Work out how many lines in the data hold the string "breadcrumb". Reply with only that number.
- Opening Delimiter -
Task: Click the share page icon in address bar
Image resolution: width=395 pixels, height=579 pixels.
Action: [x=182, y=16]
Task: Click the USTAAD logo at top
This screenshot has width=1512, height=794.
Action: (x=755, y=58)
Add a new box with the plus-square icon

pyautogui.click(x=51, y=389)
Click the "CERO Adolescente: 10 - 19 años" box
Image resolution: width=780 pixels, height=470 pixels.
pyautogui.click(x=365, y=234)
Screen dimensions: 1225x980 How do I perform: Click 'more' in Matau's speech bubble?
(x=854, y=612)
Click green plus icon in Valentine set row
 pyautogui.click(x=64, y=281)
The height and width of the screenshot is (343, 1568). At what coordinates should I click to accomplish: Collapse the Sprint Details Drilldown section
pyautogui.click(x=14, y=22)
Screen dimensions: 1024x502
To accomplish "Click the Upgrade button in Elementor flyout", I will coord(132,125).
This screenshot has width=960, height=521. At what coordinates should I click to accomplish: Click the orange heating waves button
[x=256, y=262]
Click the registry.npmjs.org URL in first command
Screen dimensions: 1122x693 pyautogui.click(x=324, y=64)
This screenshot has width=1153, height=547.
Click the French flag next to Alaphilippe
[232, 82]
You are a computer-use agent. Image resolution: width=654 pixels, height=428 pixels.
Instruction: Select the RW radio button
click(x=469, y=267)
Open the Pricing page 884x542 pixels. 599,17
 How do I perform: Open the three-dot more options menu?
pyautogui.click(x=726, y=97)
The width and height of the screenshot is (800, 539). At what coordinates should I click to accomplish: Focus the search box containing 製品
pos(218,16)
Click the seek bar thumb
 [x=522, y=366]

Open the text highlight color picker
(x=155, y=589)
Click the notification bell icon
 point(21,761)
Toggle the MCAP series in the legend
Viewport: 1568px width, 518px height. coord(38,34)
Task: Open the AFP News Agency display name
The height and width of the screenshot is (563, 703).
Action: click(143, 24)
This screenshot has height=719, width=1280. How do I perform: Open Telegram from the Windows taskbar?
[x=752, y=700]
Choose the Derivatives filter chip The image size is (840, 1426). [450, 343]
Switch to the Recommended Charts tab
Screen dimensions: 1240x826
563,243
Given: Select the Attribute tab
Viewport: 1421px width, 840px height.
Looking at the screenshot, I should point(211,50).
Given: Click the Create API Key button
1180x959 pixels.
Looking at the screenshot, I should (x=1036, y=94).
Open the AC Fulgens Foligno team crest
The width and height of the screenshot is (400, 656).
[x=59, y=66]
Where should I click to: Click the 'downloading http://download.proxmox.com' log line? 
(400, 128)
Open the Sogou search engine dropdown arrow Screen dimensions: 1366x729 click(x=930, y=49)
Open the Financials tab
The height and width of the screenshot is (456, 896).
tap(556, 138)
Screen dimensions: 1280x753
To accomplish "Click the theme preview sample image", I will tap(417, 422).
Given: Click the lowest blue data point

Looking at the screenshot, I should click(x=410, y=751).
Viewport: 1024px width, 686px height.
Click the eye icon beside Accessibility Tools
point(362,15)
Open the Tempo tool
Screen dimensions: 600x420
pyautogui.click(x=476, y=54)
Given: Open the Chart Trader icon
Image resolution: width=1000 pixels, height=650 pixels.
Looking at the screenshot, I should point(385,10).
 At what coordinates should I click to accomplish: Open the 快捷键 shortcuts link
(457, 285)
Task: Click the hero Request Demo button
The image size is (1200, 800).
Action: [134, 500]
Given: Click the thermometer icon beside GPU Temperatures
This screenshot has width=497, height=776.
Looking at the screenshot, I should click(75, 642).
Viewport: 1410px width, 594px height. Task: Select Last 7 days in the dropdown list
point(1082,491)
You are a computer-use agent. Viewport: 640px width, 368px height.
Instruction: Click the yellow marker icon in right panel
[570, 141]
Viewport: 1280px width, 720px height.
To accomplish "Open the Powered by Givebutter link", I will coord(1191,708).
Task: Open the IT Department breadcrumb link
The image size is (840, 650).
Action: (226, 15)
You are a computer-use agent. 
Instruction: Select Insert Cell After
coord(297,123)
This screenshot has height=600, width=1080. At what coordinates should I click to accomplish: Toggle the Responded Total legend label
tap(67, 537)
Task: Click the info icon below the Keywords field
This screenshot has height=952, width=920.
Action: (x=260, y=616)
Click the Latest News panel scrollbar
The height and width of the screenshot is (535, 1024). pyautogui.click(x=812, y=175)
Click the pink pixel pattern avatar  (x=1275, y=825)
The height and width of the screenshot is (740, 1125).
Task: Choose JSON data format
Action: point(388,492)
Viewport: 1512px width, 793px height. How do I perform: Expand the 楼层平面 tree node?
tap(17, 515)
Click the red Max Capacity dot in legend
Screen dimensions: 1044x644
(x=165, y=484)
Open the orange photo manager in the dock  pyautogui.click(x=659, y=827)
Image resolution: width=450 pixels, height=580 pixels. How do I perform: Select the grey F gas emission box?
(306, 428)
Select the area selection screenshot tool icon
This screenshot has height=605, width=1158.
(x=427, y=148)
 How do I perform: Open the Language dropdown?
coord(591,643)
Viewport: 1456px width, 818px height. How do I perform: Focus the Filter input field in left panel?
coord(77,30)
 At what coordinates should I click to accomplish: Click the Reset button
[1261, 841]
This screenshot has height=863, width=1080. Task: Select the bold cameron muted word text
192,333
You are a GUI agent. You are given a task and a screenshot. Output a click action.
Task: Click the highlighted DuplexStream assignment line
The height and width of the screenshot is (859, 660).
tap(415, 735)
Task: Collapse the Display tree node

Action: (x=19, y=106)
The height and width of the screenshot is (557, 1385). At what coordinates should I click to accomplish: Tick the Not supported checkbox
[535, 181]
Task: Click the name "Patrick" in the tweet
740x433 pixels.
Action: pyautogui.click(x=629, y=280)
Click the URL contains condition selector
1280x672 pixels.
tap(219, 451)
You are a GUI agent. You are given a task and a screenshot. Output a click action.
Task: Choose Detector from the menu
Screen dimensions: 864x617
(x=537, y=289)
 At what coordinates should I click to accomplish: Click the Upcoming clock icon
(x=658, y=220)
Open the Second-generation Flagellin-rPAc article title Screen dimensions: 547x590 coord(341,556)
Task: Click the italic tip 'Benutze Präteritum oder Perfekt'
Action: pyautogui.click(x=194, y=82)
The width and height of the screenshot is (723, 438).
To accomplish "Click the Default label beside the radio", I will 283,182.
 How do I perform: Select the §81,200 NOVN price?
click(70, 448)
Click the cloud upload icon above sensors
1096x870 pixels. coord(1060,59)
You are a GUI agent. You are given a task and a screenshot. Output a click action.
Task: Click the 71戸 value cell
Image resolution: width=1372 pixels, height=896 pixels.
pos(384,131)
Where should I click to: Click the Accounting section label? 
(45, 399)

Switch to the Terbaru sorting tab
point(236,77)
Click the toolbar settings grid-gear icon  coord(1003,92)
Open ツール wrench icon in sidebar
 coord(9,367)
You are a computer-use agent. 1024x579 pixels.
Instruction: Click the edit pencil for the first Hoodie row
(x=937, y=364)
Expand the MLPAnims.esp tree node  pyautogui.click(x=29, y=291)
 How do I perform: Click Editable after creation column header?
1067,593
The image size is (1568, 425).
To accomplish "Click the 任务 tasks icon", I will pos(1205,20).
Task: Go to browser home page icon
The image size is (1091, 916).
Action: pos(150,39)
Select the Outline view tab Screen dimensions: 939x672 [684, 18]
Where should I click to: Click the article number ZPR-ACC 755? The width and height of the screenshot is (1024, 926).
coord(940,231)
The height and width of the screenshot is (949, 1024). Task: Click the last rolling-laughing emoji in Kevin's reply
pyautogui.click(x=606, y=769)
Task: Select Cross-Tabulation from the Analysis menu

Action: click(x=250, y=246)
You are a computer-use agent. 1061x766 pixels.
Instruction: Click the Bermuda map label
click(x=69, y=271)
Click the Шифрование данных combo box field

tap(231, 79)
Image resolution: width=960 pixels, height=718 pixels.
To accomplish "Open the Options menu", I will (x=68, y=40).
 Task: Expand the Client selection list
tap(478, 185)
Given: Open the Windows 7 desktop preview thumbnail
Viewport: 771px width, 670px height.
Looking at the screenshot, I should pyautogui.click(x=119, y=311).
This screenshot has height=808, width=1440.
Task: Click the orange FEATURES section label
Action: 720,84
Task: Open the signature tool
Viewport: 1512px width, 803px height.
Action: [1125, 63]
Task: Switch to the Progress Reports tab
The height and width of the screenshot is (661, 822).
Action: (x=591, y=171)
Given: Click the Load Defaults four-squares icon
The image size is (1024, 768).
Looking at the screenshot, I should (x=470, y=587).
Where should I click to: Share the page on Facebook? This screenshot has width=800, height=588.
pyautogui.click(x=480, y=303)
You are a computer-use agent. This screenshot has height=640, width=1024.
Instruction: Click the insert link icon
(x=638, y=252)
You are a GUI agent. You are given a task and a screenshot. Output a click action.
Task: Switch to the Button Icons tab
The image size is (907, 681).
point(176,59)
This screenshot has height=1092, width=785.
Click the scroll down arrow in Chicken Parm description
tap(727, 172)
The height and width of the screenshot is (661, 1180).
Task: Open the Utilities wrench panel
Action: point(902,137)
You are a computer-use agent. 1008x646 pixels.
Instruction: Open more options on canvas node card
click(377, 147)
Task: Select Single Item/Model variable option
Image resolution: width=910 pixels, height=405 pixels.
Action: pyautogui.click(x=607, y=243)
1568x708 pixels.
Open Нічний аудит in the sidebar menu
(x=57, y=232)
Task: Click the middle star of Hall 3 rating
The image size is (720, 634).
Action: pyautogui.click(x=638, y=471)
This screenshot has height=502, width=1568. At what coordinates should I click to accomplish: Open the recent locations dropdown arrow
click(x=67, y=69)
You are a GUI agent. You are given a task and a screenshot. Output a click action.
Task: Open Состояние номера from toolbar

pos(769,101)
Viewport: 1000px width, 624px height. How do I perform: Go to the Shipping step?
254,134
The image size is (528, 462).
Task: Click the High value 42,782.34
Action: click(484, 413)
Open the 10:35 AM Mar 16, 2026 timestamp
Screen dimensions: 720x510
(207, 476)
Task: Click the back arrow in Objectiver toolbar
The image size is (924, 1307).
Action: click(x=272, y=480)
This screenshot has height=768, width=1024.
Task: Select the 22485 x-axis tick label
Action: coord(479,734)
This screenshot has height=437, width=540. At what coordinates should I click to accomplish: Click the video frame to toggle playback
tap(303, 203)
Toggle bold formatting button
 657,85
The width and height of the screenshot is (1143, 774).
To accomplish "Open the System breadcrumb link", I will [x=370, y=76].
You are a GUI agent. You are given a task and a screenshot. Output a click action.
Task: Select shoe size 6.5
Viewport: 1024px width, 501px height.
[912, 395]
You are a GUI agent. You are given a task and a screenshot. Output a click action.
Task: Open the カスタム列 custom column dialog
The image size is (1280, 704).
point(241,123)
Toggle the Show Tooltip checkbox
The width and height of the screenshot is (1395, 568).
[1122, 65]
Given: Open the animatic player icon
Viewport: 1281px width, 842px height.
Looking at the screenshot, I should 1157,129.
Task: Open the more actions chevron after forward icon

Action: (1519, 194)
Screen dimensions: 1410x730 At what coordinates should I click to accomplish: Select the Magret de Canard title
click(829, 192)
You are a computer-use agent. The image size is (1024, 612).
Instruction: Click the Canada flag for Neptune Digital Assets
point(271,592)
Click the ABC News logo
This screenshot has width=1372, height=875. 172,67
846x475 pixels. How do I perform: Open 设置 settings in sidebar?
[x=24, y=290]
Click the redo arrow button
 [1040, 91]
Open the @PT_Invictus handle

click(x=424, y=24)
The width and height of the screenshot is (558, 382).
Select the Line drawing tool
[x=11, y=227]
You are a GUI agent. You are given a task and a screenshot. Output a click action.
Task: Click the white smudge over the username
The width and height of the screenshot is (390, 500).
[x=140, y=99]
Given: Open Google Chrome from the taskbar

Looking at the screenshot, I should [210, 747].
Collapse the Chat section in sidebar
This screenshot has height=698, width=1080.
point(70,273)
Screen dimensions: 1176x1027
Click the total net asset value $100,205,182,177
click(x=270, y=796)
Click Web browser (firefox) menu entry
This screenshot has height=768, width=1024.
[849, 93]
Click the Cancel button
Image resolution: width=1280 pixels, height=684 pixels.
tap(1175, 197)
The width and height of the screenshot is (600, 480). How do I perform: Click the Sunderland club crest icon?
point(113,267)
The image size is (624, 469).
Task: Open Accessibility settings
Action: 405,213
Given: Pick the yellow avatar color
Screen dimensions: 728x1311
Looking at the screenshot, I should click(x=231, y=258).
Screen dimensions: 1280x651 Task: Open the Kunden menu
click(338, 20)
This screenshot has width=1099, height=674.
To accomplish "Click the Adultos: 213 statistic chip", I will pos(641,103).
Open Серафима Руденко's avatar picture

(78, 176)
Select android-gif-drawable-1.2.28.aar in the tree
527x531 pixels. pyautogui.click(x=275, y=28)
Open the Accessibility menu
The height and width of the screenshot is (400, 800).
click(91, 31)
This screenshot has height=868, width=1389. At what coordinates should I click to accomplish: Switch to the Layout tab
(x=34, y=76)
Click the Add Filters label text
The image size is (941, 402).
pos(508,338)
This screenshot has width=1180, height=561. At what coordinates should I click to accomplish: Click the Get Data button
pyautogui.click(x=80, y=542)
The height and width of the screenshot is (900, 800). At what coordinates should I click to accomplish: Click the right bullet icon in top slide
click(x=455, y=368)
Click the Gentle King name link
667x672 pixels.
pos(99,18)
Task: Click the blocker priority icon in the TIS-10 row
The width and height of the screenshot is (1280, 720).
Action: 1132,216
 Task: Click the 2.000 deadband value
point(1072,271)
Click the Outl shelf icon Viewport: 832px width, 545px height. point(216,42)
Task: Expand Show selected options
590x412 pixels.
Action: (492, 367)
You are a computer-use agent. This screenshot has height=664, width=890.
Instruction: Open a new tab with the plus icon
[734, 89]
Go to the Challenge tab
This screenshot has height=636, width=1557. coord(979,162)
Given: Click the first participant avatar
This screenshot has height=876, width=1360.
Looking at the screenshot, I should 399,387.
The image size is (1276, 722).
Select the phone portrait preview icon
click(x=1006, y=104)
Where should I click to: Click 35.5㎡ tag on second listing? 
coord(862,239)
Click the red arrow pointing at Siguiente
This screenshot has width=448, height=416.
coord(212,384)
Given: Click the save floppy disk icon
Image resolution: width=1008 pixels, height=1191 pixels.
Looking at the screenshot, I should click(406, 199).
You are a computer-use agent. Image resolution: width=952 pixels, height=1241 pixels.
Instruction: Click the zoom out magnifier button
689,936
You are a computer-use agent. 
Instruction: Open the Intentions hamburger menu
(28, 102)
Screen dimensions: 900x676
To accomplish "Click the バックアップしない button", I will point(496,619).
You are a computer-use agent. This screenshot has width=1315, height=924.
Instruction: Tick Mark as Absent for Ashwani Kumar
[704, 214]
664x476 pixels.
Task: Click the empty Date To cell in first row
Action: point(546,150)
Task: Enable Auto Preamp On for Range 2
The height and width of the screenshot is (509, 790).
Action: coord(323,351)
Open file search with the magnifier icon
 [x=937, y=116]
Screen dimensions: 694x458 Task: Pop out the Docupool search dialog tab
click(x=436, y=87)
- Closing Delimiter -
Result for this exercise:
2